**EXERCISE DETAILS**. How does the Pandas tutorial passage on merging DataFrames continue after its final sentence below? Write the next part.

**TEXT BLOCK**.
┏━━

These tools are integral to shaping your dataset into the desired format for analysis, allowing for the efficient manipulation of data in Pandas.



## Merging DataFrames

>Merging is an important function in Pandas that allows you to combine different sets of data. The `.merge()` function is used to bring together data from separate sources based a shared key column. This technique is particularly useful when dealing with datasets from different systems or sources that need to be analysed together.


### Basic Merge

Merging two `DataFrame`s is often based on one or more common columns. The default merge type is an **inner** join, which combines only the rows with matching values in both `DataFrames`.

┗━━

**RECORDS SUPPLIED**.
┏━━

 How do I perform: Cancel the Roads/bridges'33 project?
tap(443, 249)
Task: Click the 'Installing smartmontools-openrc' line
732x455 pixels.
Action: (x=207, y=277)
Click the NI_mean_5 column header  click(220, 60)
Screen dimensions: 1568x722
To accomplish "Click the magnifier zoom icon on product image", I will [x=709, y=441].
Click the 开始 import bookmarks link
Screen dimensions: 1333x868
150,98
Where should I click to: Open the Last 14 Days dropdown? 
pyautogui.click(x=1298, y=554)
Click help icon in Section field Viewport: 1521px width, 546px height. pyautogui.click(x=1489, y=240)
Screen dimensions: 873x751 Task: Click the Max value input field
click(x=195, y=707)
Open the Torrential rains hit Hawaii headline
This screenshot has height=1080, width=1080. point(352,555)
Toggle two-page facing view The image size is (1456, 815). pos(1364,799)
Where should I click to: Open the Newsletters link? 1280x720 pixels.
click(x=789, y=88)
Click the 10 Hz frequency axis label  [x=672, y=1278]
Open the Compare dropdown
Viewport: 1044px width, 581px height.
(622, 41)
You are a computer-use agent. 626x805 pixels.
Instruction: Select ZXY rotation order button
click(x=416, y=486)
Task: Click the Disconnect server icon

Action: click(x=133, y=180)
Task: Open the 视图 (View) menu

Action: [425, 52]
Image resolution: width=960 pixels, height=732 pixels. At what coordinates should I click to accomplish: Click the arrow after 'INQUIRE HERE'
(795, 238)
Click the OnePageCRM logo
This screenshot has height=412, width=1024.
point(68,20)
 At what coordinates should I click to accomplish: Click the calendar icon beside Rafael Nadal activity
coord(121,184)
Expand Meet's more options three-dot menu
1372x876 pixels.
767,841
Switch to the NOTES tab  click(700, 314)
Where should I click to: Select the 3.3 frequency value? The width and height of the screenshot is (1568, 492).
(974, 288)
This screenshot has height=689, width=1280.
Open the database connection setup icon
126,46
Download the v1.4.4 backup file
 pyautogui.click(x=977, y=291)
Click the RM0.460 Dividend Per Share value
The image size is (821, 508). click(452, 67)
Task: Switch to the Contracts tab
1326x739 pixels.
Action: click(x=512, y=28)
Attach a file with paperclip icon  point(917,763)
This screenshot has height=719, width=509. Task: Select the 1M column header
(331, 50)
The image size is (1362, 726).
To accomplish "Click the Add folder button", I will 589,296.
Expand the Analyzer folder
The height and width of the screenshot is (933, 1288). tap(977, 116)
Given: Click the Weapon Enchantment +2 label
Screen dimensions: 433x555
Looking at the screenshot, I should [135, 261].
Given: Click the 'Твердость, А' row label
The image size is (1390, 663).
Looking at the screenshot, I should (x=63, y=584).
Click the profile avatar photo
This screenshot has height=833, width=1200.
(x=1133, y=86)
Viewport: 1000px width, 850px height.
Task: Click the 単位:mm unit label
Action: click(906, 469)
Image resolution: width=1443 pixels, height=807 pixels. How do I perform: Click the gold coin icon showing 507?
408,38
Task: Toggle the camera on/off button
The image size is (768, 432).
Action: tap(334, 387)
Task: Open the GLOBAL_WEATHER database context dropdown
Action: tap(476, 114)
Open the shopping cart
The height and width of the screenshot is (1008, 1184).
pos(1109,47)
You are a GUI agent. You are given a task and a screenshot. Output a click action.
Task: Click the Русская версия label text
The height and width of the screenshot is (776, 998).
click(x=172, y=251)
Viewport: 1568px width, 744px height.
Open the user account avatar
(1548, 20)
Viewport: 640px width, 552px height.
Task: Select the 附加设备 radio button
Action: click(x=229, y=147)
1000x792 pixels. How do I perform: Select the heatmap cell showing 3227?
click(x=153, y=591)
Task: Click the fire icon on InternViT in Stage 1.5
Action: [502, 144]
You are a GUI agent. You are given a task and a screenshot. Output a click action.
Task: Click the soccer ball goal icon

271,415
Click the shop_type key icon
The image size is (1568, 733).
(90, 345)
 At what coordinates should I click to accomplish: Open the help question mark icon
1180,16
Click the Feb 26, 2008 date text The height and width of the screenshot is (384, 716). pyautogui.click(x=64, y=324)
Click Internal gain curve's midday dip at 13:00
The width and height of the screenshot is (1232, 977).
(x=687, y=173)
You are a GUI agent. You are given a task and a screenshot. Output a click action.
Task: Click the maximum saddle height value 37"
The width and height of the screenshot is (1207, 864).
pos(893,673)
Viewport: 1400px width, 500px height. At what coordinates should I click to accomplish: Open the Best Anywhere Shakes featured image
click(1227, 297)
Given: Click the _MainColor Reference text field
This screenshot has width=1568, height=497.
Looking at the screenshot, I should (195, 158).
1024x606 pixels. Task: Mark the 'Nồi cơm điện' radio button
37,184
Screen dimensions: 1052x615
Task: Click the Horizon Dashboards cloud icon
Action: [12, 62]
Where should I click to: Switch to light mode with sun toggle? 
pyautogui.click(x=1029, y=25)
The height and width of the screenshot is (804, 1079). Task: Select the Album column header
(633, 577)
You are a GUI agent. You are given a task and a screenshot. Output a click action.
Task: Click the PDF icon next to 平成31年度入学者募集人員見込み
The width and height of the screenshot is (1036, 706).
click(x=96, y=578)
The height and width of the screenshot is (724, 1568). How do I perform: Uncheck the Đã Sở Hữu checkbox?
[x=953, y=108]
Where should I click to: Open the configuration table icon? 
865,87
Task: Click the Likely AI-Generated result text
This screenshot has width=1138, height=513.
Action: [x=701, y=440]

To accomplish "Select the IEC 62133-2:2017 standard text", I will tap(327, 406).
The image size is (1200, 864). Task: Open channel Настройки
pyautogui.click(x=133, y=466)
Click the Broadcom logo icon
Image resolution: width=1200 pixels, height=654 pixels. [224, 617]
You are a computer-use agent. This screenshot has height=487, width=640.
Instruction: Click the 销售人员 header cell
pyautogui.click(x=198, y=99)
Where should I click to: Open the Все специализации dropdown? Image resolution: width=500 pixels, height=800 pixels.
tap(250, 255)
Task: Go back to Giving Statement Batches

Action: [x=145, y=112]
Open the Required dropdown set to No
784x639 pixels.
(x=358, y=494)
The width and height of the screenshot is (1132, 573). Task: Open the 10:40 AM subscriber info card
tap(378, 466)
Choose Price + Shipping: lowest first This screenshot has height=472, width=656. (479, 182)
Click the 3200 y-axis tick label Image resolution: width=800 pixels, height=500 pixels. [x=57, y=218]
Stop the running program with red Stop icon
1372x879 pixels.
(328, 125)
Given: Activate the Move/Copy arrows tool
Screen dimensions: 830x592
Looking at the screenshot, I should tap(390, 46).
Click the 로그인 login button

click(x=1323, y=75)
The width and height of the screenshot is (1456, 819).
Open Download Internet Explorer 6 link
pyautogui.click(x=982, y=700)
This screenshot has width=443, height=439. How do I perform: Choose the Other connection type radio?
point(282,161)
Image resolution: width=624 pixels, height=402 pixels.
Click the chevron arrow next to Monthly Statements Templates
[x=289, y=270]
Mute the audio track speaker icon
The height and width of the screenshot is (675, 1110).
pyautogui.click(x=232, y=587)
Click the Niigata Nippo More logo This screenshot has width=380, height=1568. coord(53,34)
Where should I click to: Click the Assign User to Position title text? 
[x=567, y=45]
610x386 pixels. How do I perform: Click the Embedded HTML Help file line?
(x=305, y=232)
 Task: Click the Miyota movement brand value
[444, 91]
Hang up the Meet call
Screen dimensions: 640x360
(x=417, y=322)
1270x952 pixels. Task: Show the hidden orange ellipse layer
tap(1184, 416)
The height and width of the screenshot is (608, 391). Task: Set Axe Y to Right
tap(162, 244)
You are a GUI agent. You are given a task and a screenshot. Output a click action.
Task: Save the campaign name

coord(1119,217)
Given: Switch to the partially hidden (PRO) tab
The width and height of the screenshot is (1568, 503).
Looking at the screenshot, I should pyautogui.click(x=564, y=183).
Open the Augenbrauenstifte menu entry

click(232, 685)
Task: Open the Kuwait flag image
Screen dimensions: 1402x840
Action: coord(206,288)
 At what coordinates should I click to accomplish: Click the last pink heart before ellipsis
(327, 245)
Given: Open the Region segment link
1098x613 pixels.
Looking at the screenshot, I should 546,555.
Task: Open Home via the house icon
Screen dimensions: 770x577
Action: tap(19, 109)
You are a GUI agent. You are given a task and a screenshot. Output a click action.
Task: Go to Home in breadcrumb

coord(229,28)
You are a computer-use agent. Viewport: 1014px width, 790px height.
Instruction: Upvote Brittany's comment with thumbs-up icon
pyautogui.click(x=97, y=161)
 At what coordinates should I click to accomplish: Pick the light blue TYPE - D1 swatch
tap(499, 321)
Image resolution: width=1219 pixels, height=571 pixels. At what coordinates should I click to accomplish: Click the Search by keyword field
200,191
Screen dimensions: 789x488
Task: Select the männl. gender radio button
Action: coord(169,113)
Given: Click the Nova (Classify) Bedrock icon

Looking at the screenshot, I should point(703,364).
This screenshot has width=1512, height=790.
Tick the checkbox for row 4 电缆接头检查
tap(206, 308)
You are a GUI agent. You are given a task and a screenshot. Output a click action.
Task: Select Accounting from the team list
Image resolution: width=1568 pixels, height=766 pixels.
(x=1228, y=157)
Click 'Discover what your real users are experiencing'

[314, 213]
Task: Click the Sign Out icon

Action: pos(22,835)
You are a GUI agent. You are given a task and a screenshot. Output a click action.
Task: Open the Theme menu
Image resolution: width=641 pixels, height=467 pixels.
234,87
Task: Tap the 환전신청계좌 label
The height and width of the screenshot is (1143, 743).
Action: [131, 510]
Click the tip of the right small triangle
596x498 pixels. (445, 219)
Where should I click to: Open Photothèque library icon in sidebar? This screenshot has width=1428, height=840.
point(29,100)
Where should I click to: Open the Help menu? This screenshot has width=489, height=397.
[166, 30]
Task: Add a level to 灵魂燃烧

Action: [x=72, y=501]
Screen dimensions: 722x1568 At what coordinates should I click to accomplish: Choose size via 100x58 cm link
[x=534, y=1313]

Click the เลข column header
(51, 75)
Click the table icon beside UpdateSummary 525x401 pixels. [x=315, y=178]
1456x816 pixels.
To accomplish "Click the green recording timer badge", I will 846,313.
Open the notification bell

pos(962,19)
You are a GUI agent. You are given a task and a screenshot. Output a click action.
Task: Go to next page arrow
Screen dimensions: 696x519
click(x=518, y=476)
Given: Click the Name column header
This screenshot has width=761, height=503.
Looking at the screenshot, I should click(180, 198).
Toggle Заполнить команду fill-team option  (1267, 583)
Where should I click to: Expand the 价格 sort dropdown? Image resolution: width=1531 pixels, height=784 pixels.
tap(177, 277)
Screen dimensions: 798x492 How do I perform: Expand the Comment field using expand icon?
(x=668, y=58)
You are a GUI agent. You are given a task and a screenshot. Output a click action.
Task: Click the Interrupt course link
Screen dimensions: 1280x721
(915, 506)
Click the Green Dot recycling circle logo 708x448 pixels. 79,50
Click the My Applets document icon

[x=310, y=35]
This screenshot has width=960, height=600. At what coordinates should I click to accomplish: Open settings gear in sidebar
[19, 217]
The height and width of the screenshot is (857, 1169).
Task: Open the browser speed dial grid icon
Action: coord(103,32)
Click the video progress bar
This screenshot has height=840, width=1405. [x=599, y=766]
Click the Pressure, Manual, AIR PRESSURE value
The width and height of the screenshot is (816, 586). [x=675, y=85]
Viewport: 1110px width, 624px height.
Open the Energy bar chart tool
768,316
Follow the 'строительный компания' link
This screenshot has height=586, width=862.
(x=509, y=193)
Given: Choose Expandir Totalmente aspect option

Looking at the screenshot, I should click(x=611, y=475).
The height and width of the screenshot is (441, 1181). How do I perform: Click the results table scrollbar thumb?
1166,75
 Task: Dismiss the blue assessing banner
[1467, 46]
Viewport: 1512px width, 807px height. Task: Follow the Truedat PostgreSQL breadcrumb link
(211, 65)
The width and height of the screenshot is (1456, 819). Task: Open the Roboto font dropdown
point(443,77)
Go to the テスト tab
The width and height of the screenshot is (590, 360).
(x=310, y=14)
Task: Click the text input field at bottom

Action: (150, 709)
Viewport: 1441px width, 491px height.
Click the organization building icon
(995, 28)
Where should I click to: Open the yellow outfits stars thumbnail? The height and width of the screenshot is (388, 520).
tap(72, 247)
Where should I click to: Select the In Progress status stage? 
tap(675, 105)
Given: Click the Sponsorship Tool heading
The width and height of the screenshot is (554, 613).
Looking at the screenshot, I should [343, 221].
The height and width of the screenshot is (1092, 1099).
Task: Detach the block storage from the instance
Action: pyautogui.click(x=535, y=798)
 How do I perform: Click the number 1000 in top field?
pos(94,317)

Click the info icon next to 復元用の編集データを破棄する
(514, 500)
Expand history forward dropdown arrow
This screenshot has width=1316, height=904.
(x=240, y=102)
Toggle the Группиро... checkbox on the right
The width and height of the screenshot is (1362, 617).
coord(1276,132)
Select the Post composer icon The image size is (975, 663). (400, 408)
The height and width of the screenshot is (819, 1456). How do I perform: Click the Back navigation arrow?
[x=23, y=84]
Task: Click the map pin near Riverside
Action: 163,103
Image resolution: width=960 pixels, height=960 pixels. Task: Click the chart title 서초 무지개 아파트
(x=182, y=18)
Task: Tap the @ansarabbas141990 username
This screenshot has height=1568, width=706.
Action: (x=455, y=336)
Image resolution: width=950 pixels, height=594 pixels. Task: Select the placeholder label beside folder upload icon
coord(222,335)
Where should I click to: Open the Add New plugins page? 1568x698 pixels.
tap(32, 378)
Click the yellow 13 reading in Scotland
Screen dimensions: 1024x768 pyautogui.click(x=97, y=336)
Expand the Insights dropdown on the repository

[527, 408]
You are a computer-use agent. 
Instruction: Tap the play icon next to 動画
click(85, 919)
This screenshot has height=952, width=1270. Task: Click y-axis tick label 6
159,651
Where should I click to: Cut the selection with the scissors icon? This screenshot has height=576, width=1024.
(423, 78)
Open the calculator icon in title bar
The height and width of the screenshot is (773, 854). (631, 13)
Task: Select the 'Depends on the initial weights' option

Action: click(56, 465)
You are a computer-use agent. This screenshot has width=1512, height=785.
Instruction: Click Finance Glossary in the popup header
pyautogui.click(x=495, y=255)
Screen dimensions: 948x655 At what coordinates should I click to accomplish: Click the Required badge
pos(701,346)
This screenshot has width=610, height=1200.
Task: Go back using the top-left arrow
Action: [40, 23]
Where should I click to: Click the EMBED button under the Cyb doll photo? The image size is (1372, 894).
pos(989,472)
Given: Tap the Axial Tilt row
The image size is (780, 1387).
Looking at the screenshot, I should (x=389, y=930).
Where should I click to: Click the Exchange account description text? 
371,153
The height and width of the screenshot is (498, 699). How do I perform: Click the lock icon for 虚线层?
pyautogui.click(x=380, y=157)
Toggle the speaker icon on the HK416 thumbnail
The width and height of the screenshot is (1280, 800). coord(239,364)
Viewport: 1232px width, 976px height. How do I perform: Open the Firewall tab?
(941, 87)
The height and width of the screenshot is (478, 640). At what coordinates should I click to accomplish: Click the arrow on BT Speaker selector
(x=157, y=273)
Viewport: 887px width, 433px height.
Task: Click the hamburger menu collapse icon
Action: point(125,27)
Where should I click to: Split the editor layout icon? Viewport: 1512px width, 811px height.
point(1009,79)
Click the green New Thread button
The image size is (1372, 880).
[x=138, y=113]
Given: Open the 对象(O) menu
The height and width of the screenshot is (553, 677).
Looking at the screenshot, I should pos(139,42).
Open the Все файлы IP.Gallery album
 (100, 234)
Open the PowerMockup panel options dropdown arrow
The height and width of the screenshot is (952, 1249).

┗━━

**RESPONSE TO THIS TASK**.
In the example below, we have a `DataFrame` of customer support issues raised, the feedback score, and the outcome of the issue. We also have a `DataFrame` of data about which product each customer purchased. The `CustomerID` column is common to both tables.  We can use the `pd.merge()` function with its default settings and with `CustomerID` as the merge **key**, to produce a table with one row per support issue, but adding the data about which product the customer bought. 


In [15]:

import pandas as pd

# Customer data from the Sales Department
customer_data = pd.DataFrame({
    'CustomerID': ['C001', 'C002', 'C003', 'C004', 'C005', 'C006'],
    'Product': ['Laptop', 'Printer', 'Tablet', 'Monitor', 'Tablet', 'Laptop'],
})

# Extended Customer feedback and issues data from the Customer Service Department
service_data = pd.DataFrame({
    'CustomerID': ['C001', 'C001', 'C002', 'C003', 'C003', 'C004'],
    'Issue_ID': ['I001', 'I002', 'I003', 'I004', 'I005', 'I006'],
    'Feedback_Score': [4, 3, 3, 5, 4, 2],
    'Issue_Resolved': ['Yes', 'No', 'Yes', 'No', 'Yes', 'Yes']
})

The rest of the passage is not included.